ENTRIES SUPPLIED:
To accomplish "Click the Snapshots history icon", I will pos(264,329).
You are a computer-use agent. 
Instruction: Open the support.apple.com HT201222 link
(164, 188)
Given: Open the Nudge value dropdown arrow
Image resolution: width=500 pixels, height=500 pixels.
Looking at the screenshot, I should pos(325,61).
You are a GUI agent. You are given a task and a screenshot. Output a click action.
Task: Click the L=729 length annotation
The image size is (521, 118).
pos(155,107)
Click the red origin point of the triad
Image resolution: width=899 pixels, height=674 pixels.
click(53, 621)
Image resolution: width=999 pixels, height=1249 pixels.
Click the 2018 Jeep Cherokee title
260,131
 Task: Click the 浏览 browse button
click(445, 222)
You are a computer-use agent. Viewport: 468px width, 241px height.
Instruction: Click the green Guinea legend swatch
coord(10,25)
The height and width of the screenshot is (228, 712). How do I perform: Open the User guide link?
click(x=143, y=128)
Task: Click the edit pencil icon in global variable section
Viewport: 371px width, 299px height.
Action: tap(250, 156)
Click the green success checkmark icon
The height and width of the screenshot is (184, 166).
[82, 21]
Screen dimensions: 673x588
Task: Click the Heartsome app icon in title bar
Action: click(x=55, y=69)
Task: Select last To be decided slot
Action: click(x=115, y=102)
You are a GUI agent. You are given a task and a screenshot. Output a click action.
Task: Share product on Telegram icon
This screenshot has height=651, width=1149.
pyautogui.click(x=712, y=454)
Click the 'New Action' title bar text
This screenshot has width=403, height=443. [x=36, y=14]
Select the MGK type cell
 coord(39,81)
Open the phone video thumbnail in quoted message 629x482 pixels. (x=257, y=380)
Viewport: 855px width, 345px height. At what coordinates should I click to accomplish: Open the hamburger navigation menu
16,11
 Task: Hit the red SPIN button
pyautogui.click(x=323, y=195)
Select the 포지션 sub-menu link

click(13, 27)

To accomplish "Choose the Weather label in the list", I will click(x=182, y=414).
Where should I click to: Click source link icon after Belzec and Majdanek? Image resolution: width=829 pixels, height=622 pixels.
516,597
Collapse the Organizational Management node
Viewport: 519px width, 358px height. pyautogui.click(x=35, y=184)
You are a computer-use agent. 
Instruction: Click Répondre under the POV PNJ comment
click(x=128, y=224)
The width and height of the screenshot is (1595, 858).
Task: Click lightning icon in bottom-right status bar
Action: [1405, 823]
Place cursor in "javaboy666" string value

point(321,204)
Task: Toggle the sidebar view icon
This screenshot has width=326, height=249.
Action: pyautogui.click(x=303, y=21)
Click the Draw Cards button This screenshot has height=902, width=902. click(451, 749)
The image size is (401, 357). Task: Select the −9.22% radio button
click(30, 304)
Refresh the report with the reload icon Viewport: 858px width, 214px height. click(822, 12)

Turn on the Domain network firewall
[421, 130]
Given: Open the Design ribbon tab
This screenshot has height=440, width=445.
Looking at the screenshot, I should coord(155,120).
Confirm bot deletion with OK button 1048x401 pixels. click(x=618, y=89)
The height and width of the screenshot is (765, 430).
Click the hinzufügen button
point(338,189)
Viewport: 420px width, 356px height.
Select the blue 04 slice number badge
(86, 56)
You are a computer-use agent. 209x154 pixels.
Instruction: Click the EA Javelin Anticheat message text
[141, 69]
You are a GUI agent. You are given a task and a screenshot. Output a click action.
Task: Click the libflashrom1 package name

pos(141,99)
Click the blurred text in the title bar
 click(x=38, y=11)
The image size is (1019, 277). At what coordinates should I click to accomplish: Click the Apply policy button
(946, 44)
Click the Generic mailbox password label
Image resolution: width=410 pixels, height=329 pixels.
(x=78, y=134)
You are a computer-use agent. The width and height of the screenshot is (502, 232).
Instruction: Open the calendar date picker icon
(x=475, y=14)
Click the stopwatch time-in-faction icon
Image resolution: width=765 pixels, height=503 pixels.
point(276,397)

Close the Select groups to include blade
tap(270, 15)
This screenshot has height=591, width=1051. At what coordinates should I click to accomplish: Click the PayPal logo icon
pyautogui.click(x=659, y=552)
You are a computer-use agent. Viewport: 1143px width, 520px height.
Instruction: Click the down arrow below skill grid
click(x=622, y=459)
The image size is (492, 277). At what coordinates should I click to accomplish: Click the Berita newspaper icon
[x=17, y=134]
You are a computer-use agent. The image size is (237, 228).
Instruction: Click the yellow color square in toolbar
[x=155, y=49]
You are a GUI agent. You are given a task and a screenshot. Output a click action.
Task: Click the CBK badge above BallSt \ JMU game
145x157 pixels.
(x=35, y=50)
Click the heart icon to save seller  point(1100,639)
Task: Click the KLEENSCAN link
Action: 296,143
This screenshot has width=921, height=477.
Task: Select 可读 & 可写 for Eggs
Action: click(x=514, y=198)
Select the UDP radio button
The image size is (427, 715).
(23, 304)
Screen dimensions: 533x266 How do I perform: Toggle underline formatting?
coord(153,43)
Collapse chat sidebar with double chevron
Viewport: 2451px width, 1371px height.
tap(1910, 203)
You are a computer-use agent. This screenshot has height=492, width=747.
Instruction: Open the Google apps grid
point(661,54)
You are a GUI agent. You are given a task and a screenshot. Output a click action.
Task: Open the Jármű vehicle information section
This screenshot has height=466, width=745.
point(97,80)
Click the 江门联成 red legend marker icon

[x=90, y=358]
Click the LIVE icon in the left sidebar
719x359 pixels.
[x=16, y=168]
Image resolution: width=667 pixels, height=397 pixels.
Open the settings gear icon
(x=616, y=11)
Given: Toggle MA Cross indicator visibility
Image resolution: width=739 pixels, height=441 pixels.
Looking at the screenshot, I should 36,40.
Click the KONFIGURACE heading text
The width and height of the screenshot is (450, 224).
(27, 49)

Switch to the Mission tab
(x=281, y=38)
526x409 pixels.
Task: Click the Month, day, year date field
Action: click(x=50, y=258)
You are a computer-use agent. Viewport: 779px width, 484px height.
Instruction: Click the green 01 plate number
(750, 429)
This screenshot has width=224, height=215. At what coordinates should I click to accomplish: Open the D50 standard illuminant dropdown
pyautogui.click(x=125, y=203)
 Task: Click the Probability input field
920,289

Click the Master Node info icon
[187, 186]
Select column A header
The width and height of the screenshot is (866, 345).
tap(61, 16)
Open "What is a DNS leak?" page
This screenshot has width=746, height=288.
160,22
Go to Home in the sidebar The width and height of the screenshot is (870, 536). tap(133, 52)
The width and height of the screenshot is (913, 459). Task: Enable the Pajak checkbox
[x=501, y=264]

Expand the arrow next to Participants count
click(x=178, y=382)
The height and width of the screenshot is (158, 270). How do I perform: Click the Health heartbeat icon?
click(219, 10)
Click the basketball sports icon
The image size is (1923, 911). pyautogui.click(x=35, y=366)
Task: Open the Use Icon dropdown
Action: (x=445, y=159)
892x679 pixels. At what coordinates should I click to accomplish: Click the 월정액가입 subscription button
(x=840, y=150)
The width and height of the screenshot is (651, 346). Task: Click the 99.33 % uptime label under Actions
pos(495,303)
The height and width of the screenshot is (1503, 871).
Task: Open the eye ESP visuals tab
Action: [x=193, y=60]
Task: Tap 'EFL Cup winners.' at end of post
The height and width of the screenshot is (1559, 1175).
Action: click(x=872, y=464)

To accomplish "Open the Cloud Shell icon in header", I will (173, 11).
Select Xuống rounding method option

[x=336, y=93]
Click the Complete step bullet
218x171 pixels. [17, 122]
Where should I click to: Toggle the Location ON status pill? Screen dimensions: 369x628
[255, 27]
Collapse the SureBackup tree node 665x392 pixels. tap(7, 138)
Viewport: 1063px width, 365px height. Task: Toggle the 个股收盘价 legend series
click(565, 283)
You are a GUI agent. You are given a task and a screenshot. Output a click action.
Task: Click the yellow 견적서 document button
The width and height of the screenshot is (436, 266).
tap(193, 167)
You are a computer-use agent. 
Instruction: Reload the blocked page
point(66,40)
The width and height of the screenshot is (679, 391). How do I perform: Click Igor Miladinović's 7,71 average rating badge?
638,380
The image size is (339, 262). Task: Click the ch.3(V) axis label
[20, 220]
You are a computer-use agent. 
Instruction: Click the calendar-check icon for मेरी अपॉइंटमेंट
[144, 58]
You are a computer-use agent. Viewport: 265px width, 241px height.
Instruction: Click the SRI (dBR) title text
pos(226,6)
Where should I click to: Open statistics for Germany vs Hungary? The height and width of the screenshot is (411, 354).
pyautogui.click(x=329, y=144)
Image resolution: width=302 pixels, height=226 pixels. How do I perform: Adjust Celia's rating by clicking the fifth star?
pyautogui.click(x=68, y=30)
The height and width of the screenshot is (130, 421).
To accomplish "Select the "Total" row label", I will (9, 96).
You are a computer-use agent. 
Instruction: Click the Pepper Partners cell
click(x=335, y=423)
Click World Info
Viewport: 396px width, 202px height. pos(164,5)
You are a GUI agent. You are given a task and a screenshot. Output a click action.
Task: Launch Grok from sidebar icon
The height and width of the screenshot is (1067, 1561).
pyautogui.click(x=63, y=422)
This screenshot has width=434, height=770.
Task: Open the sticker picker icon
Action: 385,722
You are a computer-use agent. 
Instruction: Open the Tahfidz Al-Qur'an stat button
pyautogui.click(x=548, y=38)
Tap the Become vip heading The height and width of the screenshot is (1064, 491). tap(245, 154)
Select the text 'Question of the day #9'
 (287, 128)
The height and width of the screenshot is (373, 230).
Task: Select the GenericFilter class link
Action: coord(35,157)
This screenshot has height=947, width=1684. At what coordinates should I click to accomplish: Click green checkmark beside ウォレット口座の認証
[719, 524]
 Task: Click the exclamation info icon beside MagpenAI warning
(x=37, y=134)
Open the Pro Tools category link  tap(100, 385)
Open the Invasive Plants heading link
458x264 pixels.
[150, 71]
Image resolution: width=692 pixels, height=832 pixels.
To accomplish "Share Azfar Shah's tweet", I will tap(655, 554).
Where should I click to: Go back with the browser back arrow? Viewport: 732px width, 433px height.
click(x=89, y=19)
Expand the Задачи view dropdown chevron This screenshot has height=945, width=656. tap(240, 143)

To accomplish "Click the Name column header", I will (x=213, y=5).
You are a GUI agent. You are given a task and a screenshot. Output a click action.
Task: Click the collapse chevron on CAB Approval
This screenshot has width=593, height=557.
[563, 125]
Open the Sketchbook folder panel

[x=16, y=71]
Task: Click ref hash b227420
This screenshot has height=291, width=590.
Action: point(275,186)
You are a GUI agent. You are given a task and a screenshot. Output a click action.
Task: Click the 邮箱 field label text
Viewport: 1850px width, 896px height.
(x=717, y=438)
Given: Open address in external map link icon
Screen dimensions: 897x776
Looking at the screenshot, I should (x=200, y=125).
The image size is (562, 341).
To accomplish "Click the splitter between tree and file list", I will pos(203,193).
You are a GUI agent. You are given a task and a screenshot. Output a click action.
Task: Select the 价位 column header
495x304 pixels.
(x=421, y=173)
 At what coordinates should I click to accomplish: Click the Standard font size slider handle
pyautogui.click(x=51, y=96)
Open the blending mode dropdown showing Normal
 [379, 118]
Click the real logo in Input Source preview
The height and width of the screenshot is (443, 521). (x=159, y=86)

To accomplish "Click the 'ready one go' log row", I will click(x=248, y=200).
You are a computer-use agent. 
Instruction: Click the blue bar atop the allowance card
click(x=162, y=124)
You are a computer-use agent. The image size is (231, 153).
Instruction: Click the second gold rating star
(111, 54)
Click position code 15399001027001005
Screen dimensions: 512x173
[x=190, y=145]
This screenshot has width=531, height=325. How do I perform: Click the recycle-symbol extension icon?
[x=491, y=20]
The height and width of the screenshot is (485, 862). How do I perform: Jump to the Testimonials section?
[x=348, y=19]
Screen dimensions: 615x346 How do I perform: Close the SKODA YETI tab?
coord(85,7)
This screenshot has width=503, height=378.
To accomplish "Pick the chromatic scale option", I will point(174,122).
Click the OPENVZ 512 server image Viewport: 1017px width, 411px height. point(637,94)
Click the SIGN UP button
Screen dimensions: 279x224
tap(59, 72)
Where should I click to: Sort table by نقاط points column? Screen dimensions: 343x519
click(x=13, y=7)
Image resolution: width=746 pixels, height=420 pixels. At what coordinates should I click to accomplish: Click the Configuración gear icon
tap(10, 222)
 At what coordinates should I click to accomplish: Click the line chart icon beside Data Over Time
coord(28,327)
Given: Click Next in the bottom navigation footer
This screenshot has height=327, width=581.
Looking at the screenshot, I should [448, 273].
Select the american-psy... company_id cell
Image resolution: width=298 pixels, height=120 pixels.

THE TASK: Work out how many lines in the entries hold the string "list". Your answer should consist solely of that number.

OUTPUT FOR THIS TASK: 2